— Et… vous souffrez ? dit Marianna avec un accent de curiosité avide.
Philippe la regarda, étonné.
— Non, dit-il brusquement.
— Cependant, depuis deux ans, rien ne vous a réussi ?
— Rien, en effet.
— Depuis deux ans, les événements et les hommes sont ligués contre vous ?
— Oui ; mais qui vous en a instruite… ?
— Je sais tout ce qui vous concerne, Philippe.
Il se leva.
— Eh bien, dit-il en changeant de ton, si vous tenez à jouir de mon abaissement, faites à votre aise, vous avez beau jeu. Regardez : c’est la ruine, c’est le dénuement. Ah ! vous êtes bien vengée, je vous assure : vous ne pouviez désirer mieux, et c’est ce qui s’appelle arriver au bon moment.

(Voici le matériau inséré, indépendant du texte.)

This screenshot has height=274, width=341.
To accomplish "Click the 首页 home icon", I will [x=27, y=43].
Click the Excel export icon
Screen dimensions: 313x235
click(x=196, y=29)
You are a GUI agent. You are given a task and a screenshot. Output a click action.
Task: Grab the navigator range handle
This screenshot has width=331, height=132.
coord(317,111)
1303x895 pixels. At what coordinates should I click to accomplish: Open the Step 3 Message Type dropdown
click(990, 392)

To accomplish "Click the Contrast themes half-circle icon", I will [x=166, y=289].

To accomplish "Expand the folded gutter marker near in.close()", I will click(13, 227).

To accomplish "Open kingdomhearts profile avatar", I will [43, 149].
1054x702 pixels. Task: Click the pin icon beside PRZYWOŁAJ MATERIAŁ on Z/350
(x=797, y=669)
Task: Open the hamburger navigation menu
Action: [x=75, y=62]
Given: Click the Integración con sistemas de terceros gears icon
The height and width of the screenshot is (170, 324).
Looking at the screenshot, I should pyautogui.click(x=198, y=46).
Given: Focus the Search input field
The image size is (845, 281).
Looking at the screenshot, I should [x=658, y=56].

Achevez ; frappez, je suis à terre ; soyez sans pitié, je suis sans défense.
— Je ne suis pas venue pour insulter à votre infortune.
— Bah ! vous êtes dans votre droit.
— Je ne suis pas venue davantage pour vous rappeler vos torts.
Tout en parlant, elle ne quittait pas Philippe des yeux ; mais ses regards étaient doux, compatissants ; elle suivait chacun de ses gestes, elle se suspendait à chacune de ses syllabes.
— Alors, Marianna, pourquoi donc êtes-vous venue ? demanda-t-il.
— Parce que je vous aime toujours !
Philippe Beyle devint sombre.
— Ah, certes, reprit Marianna tout entière à son élan, vous avez été cruel et terrible pour moi ; vous ne m’avez épargné aucune honte, aucun affront ; vous avez été pire que mon père et que ma marâtre ; personne ne pourrait me faire plus de mal que vous m’en avez fait ; et si la haine se mesurait à l’offense, je devrais épouvantablement vous haïr. Mais…
Elle s’arrêta et le regarda en face :
— Je ne le peux pas ! je ne le peux pas ! s’écria-t-elle désespérément.